**Your task:**
Would you please copy only the lines from the line that contains "The width and" to the end of the data below, exactly, leaving every picture out?

**Working data:**
══════════════════════════════
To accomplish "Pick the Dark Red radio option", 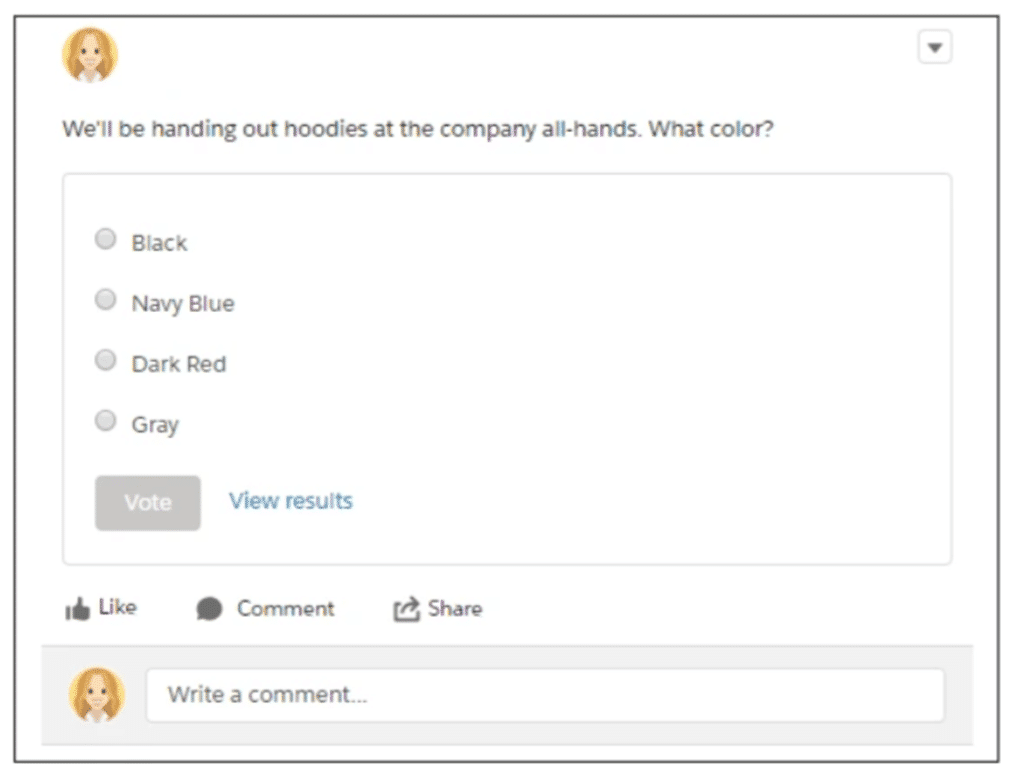I will 105,360.
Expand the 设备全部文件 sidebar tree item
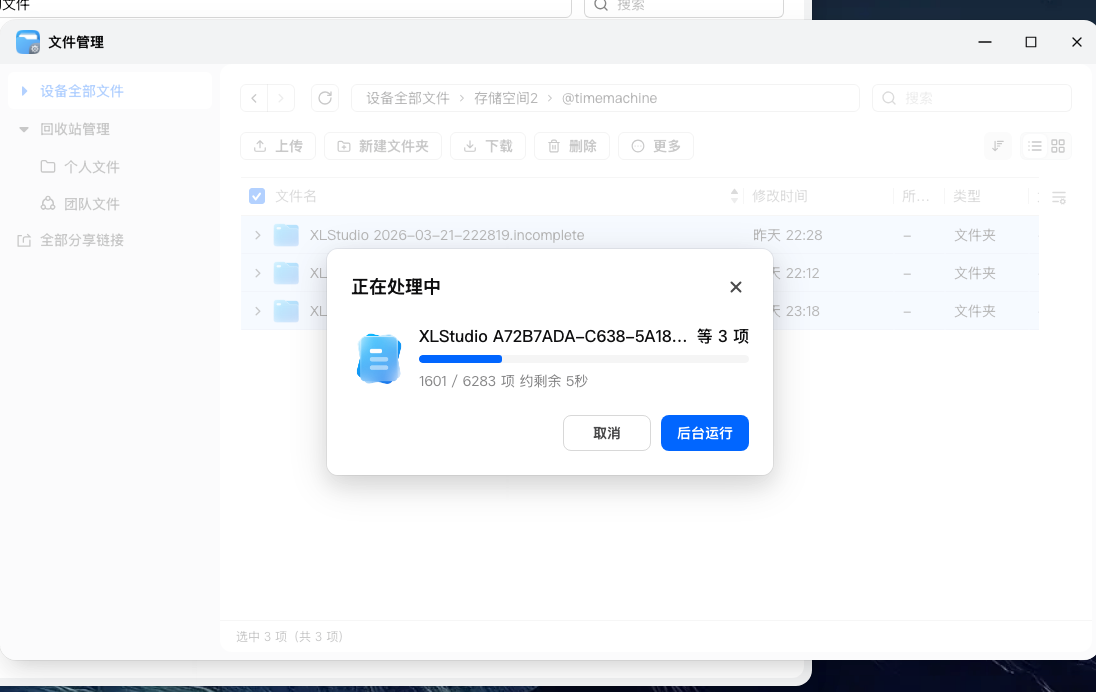The height and width of the screenshot is (692, 1096). pyautogui.click(x=24, y=89)
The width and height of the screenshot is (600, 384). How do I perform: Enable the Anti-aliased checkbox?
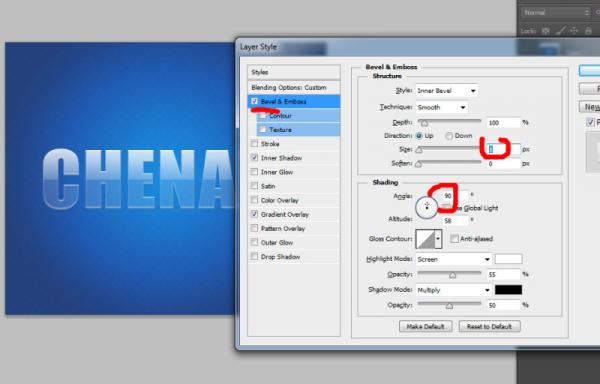[x=454, y=239]
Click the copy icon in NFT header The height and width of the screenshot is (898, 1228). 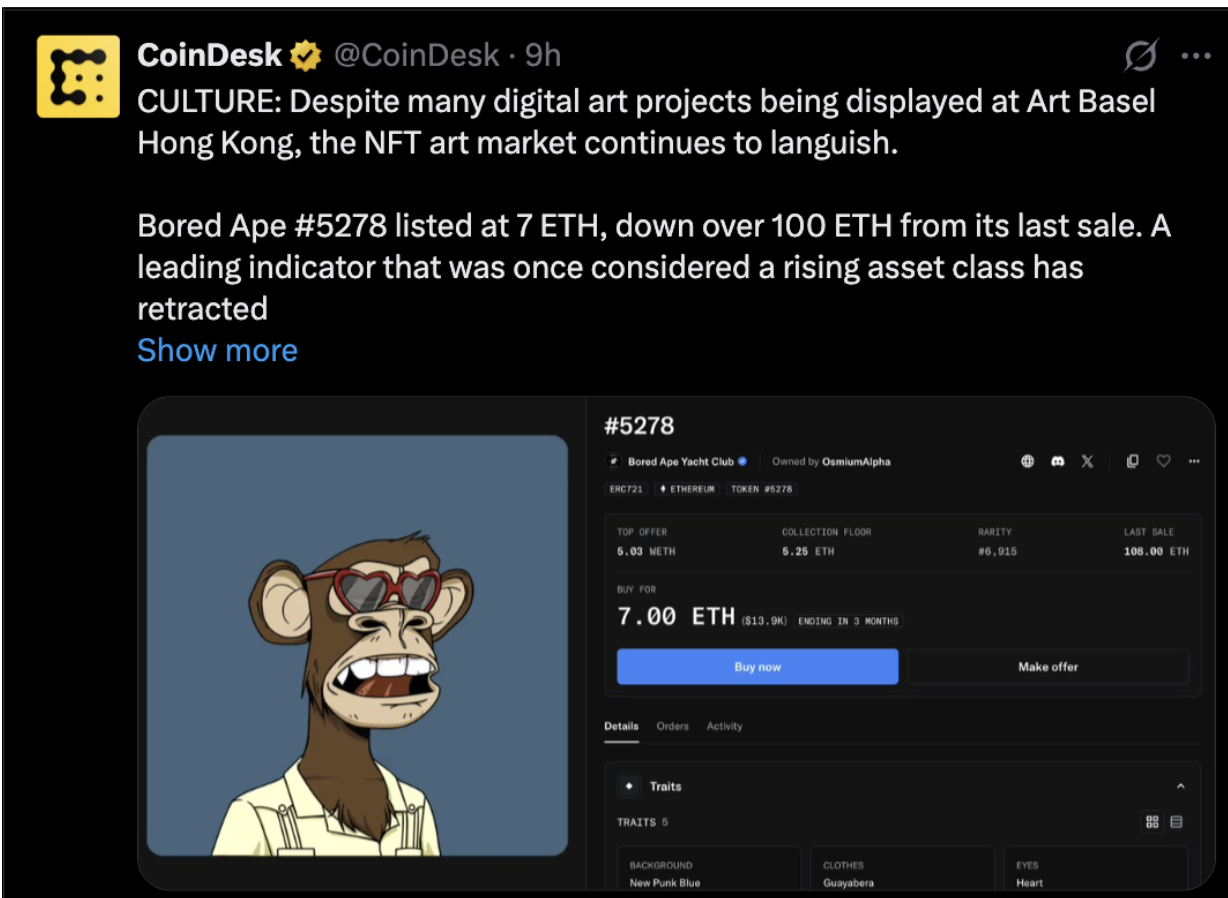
══════════════════════════════
**Answer to the problem:**
The width and height of the screenshot is (600, 384). How do I perform: Enable the Anti-aliased checkbox?
[x=454, y=239]
Click the copy icon in NFT header The height and width of the screenshot is (898, 1228). 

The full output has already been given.